[Extracted information — start]
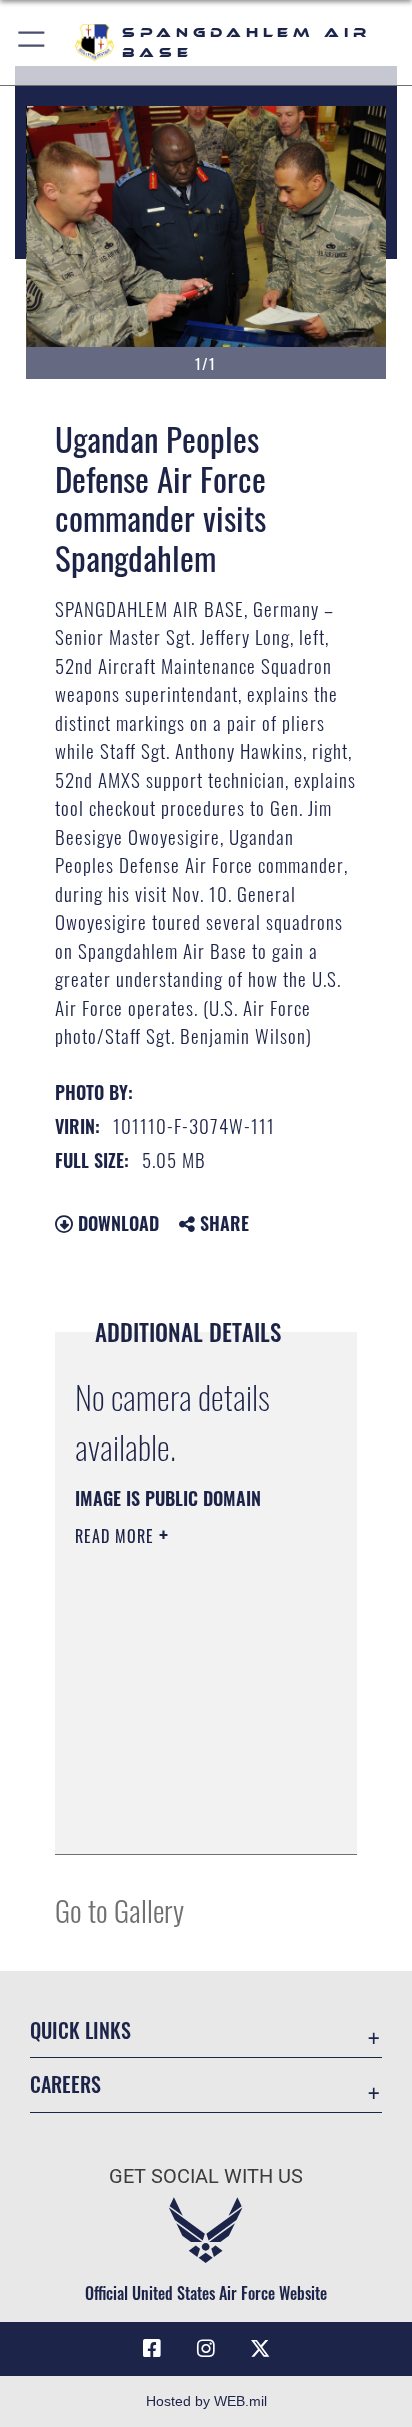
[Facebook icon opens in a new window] (152, 2349)
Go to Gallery (119, 1909)
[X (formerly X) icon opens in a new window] (260, 2349)
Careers (65, 2084)
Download (116, 1223)
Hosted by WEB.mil (206, 2401)
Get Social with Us (206, 2176)
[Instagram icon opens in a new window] (206, 2349)
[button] (32, 42)
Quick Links (80, 2030)
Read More (117, 1536)
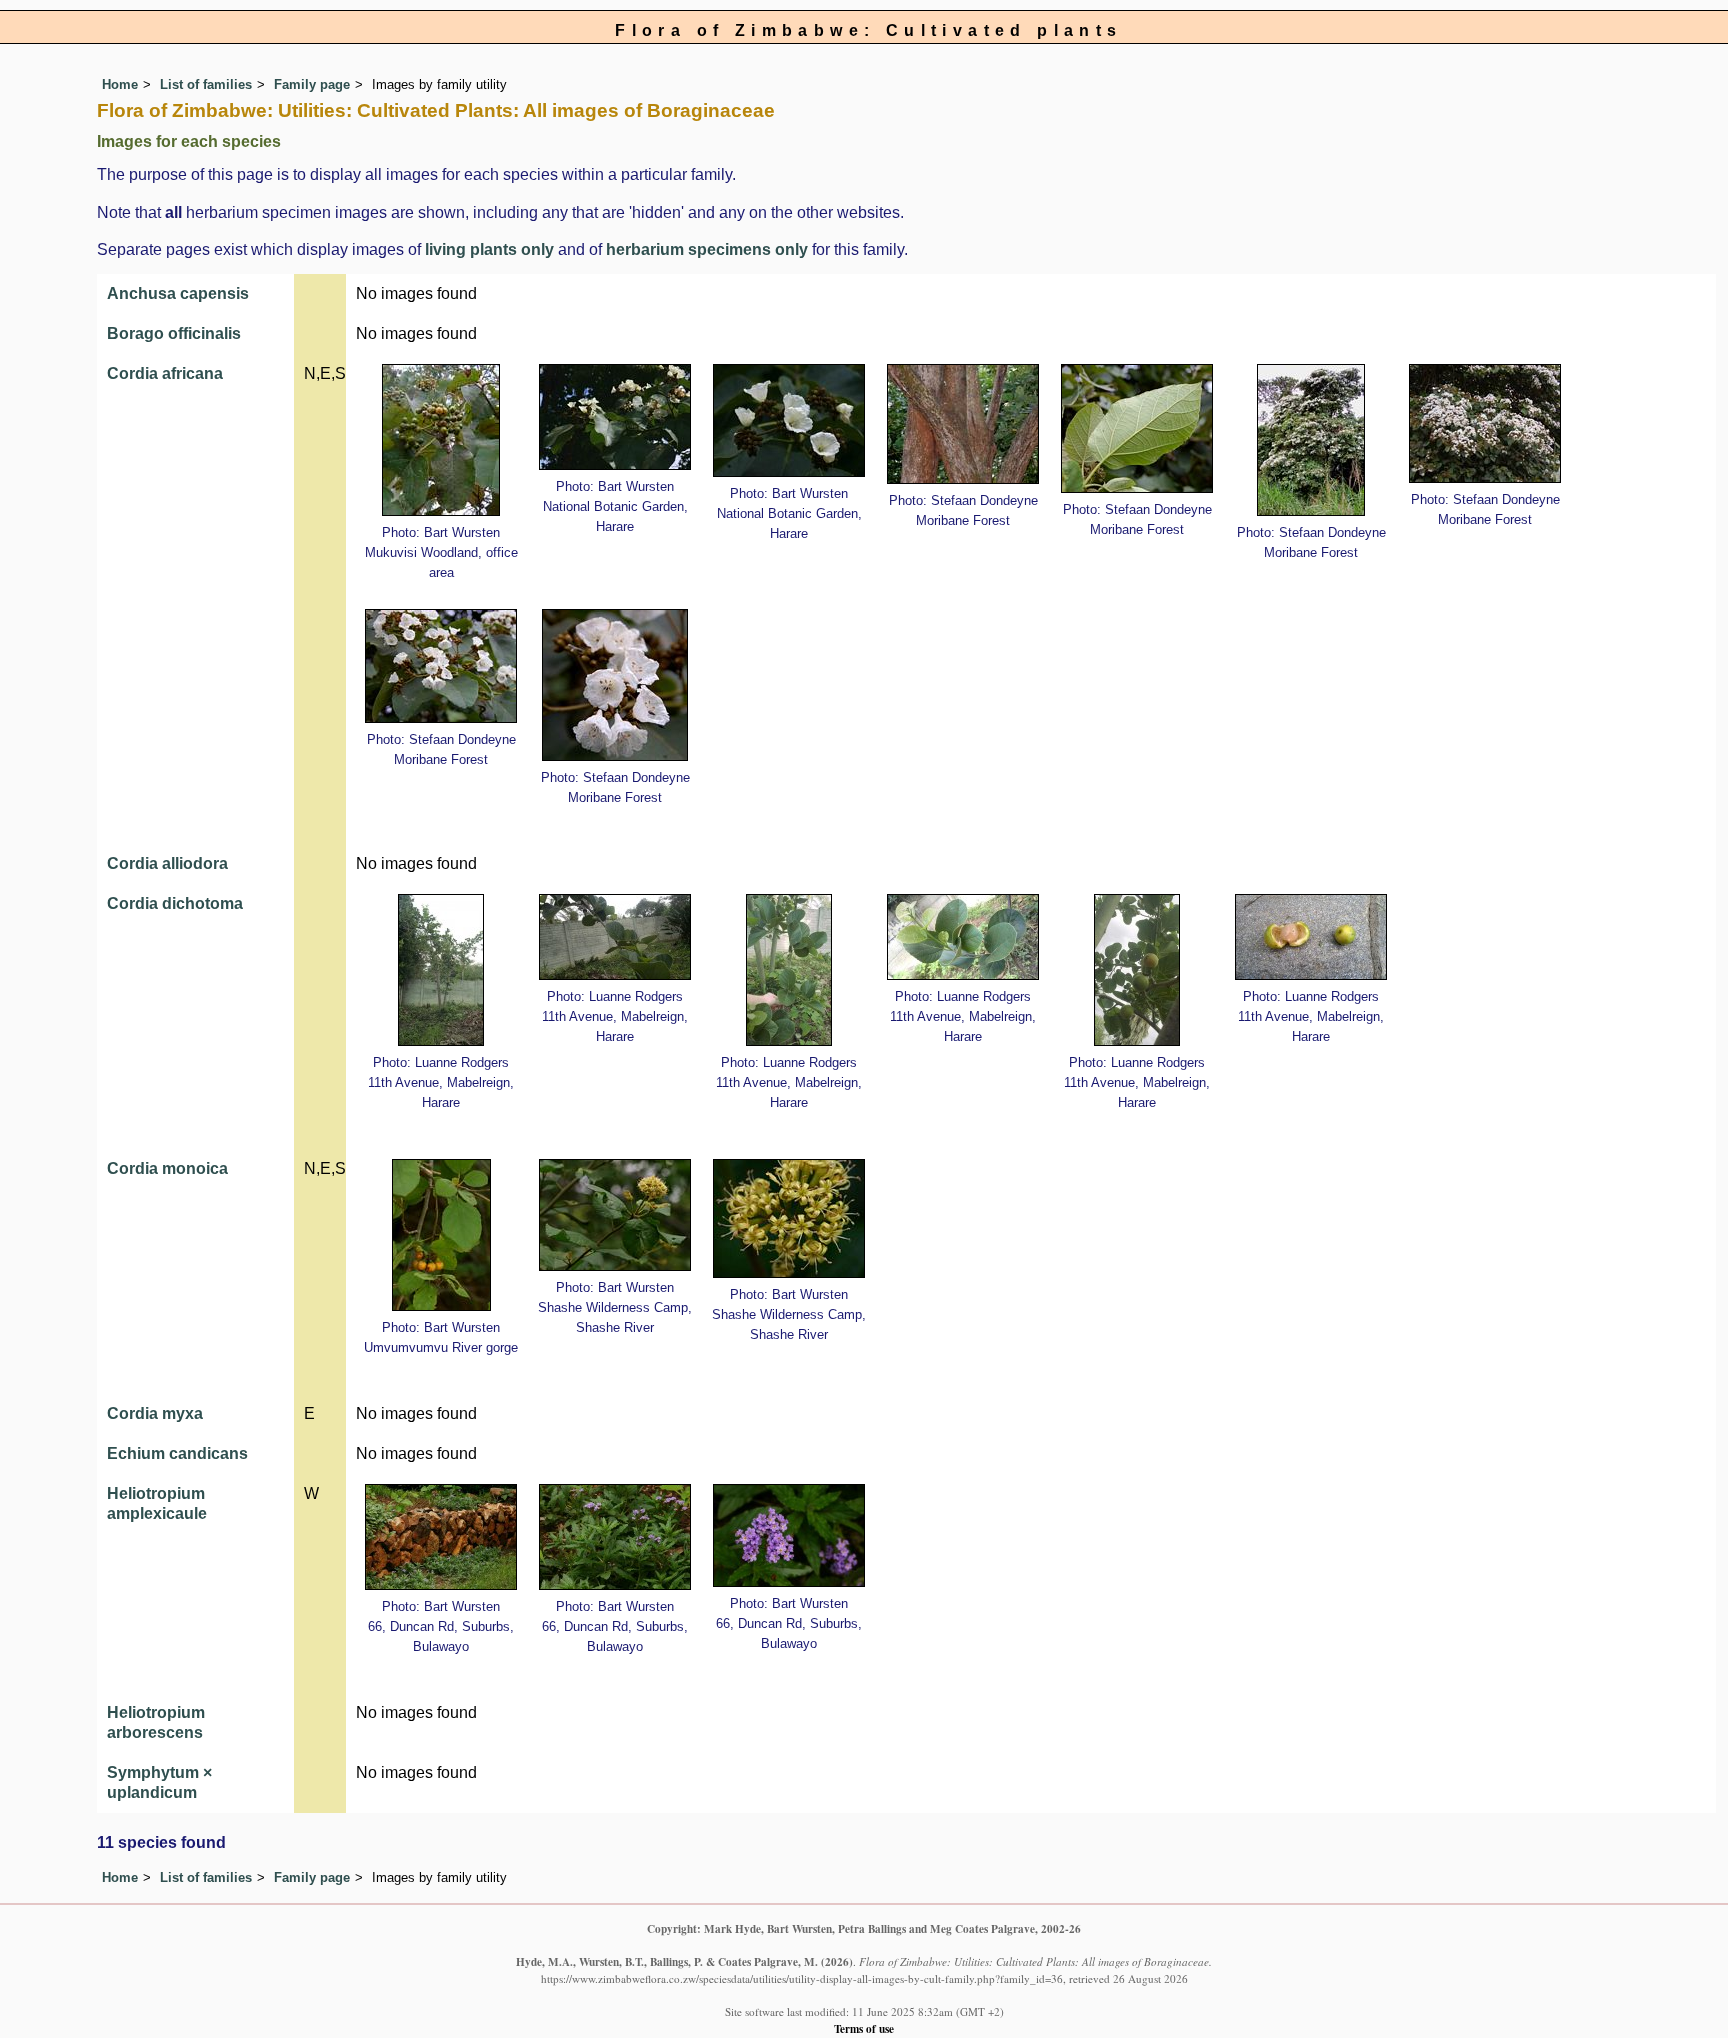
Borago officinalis (174, 333)
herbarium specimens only (707, 249)
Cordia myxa (155, 1413)
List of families (206, 84)
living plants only (489, 249)
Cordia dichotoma (175, 903)
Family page (312, 84)
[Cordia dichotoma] (441, 969)
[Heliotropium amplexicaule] (441, 1536)
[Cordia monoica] (441, 1234)
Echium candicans (177, 1453)
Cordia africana (165, 373)
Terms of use (864, 2028)
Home (120, 84)
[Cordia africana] (441, 439)
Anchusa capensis (178, 293)
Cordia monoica (167, 1168)
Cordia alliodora (167, 863)
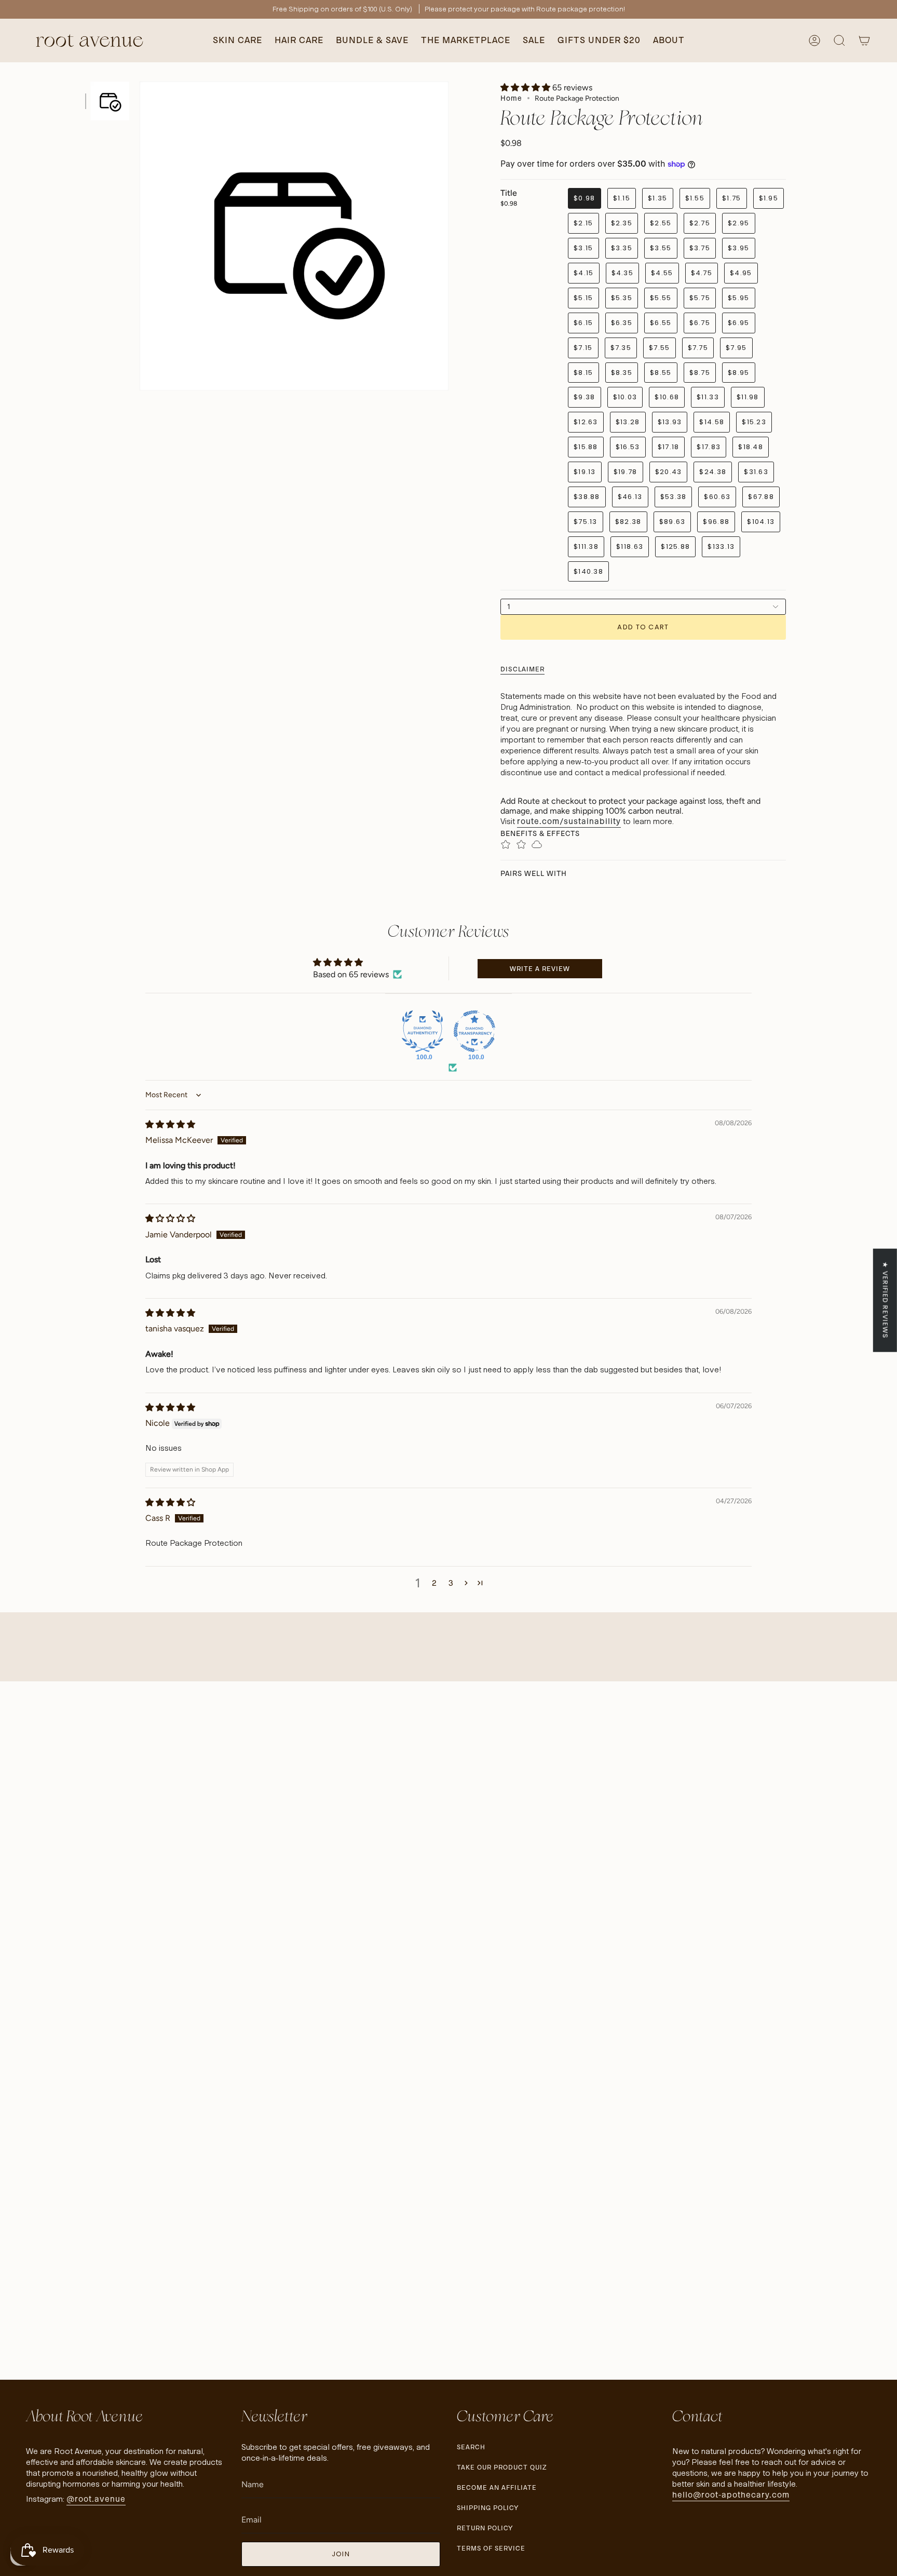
[Extracted information — finish]
**What is required:** Lines holding "opens" are the ones to copy; find all of them in the listing.

**Answer box:**
[Facebook icon opens in a new window] (152, 2349)
[X (formerly X) icon opens in a new window] (260, 2349)
[Instagram icon opens in a new window] (206, 2349)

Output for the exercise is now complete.